Senator Elizabeth Warren says it is time for the federal government to study marijuana, and she doesn’t stand alone.

On Monday, a group of U.S. Senators led by Elizabeth Warren released an open letter to federal officials asking them to work together to facilitate research on marijuana’s effects. “Federal agencies have both an opportunity and responsibility” to conduct reliable research on marijuana, the letter says, adding that while medical marijuana is already legal in 23 states, there still remains a “data shortfall” in regards to the plant’s medical benefits.

Sen. Warren has been an open supporter of medical marijuana since 2012. Almost half of U.S. states allow marijuana use to treat certain medical conditions, but the federal government still classifies marijuana as a Schedule I drug, which means it does not recognize any of the plant’s medical benefits. This makes marijuana research quite difficult in the United States, as the federal agencies hold the monopoly on legal marijuana cultivation.

The letter was sent to three federal agencies which have authority over marijuana regulations: the Department of Health & Human Services, the Drug Enforcement Administration, and the Office of National Drug Control Policy, sometimes known as the office of the “drug czar.” It was signed by seven other Democratic U.S. Senators, “all of whom have introduced or cosponsored previous marijuana legislation.”

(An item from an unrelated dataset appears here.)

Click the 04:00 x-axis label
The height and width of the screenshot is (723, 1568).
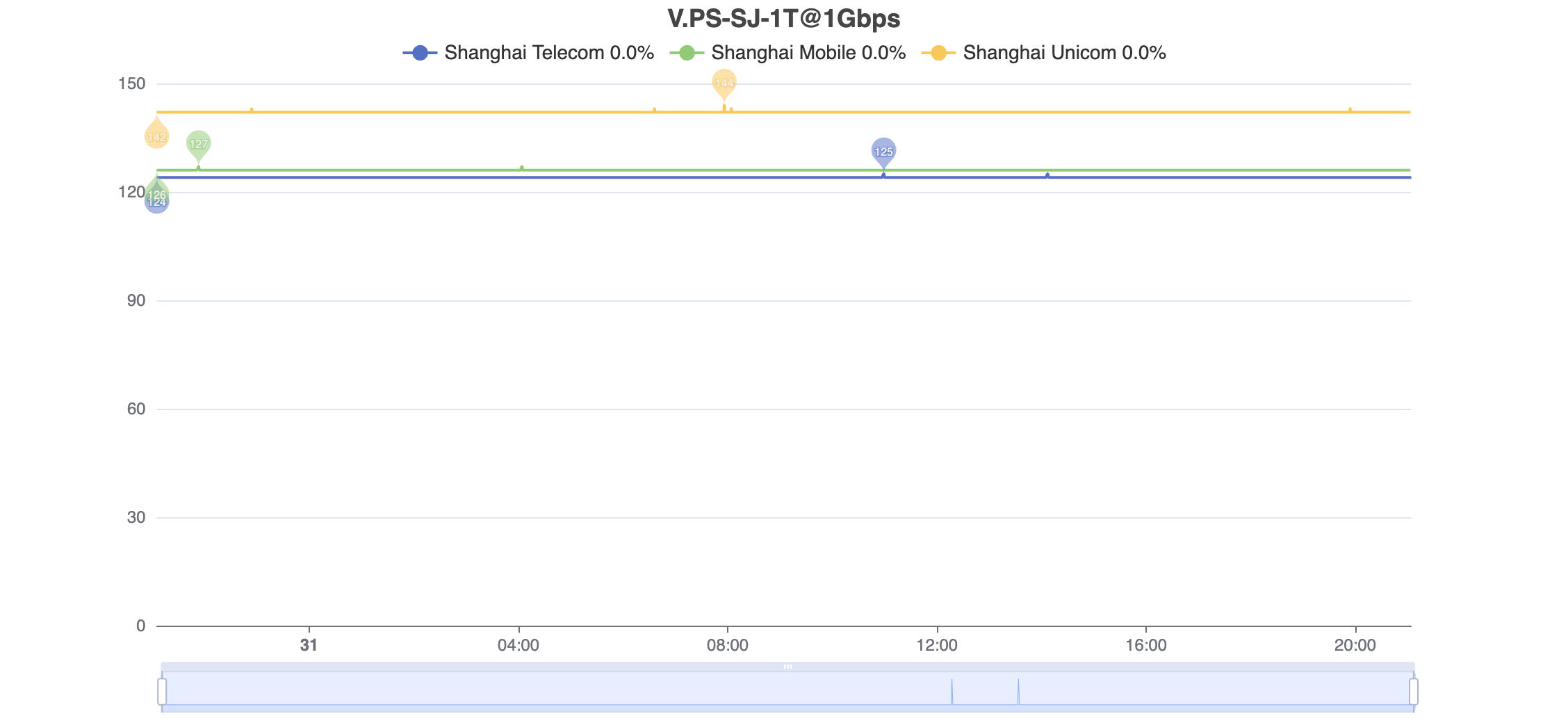click(518, 645)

The Senators’ letter makes a point to support marijuana research, not just in terms of its health risks, but also in terms of its medical benefits:

While the federal government has emphasized research on the potential harms associated with the use of marijuana, there is still very limited research on the potential health benefits of marijuana — despite the fact that millions of Americans are now eligible by state law to use the drug for medical purposes. There is no substitute for rigorous preclinical and clinical research on the potential benefits of medical marijuana.

Last week, the U.S. House of Representatives voted against a bipartisan amendment which would have facilitated studies on marijuana by lifting some of the obstacles to research between federal agencies. As the defeat of this amendment was largely due to “national Republicans’ uncertainty” about medical marijuana, Warren’s open letter can be seen as a sign that the issue has a place on the Democrats’ political agenda.

The letter concludes by urging the federal government to take the lead on the issue of marijuana research:

Relevant federal agencies must play a leadership role in coordinating and facilitating that research if we are to ensure that public policy in this area is supported by our best science.